■ GIVEN EXERCISE
Return, unchanged, the rows below starting at the line containing "This screenshot has height=515, width=768." and ending at the line containing "Action: (x=88, y=80)", with both of those lines included.

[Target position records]

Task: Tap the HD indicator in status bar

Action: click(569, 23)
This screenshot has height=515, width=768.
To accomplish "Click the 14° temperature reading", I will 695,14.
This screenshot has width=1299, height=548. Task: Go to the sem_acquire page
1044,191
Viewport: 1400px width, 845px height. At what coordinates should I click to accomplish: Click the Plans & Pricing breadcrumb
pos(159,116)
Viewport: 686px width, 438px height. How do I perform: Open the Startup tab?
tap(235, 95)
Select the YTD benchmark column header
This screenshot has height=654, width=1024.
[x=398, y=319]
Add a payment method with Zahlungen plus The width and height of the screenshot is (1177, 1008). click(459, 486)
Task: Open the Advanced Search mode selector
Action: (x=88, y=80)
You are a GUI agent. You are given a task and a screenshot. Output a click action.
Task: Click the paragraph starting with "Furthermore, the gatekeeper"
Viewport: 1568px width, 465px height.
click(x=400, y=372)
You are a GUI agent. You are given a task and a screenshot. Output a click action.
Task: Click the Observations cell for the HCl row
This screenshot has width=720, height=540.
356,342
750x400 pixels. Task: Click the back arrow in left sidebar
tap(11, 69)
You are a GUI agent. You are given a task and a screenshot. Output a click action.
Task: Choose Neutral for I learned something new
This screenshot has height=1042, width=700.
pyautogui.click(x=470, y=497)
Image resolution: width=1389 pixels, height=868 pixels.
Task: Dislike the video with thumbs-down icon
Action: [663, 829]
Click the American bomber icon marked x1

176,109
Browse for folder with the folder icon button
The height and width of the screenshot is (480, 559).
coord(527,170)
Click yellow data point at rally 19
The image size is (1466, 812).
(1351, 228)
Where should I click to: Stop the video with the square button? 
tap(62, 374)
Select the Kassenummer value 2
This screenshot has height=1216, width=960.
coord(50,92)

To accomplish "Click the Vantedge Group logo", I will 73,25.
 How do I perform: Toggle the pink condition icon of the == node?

■ RESULT OF THIS TASK
This screenshot has height=515, width=768.
To accomplish "Click the 14° temperature reading", I will 695,14.
This screenshot has width=1299, height=548. Task: Go to the sem_acquire page
1044,191
Viewport: 1400px width, 845px height. At what coordinates should I click to accomplish: Click the Plans & Pricing breadcrumb
pos(159,116)
Viewport: 686px width, 438px height. How do I perform: Open the Startup tab?
tap(235, 95)
Select the YTD benchmark column header
This screenshot has height=654, width=1024.
[x=398, y=319]
Add a payment method with Zahlungen plus The width and height of the screenshot is (1177, 1008). click(459, 486)
Task: Open the Advanced Search mode selector
Action: (x=88, y=80)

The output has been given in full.